Saved data entries:
──────────────────────────────

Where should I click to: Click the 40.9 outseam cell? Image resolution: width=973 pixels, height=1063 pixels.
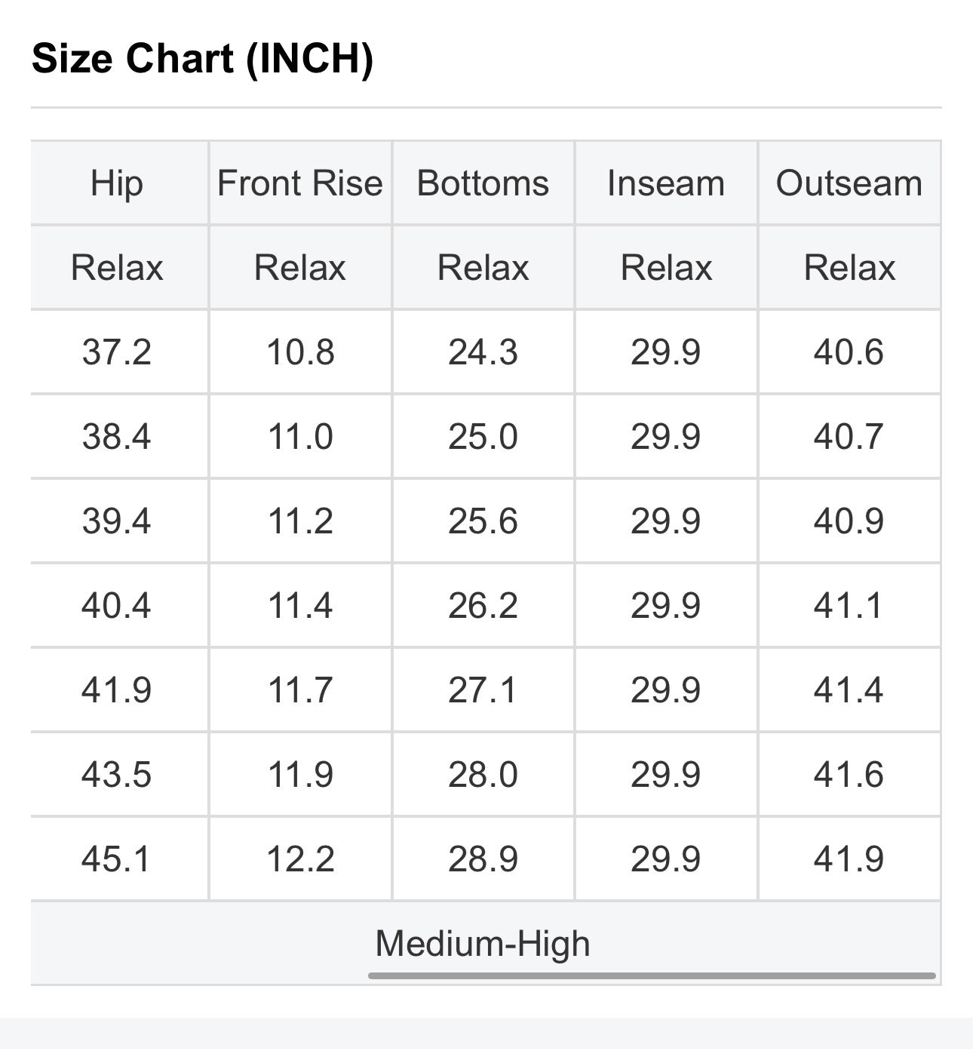[849, 521]
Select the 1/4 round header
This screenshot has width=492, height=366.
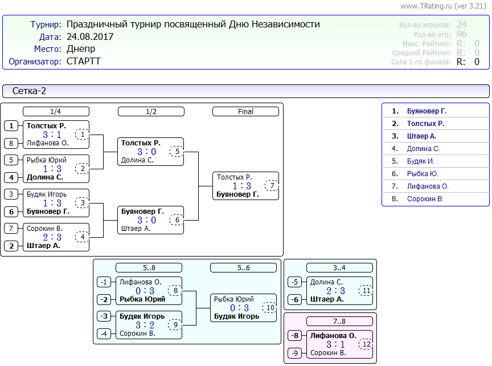tap(56, 112)
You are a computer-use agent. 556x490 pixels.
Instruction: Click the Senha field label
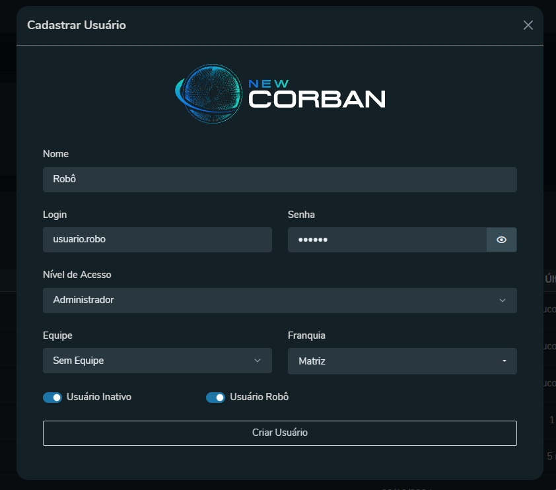pos(301,215)
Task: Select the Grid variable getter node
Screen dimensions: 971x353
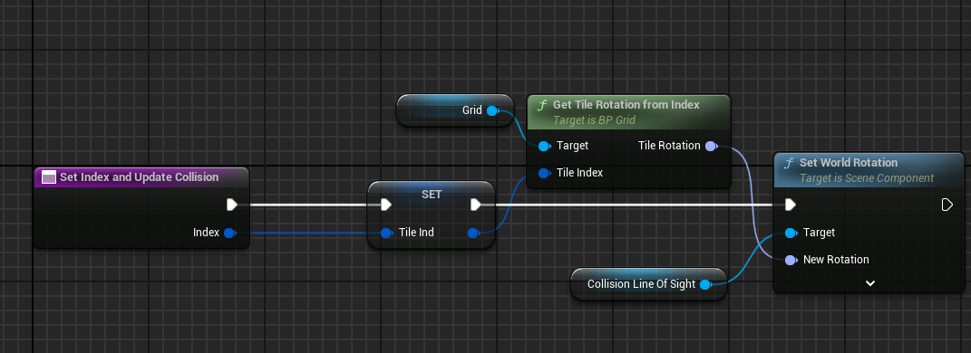Action: 455,110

──────────────────────────────

■ **Try it**
Reproduce exactly, with nothing added, the lines from the line with "Select the 1/4 round header" through the end of the entries above; pictures are to be left out.

■ **Task result**
Select the 1/4 round header
This screenshot has width=492, height=366.
tap(56, 112)
You are a computer-use agent. 556x490 pixels.
Instruction: Click the Senha field label
pos(301,215)
Task: Select the Grid variable getter node
Screen dimensions: 971x353
Action: 455,110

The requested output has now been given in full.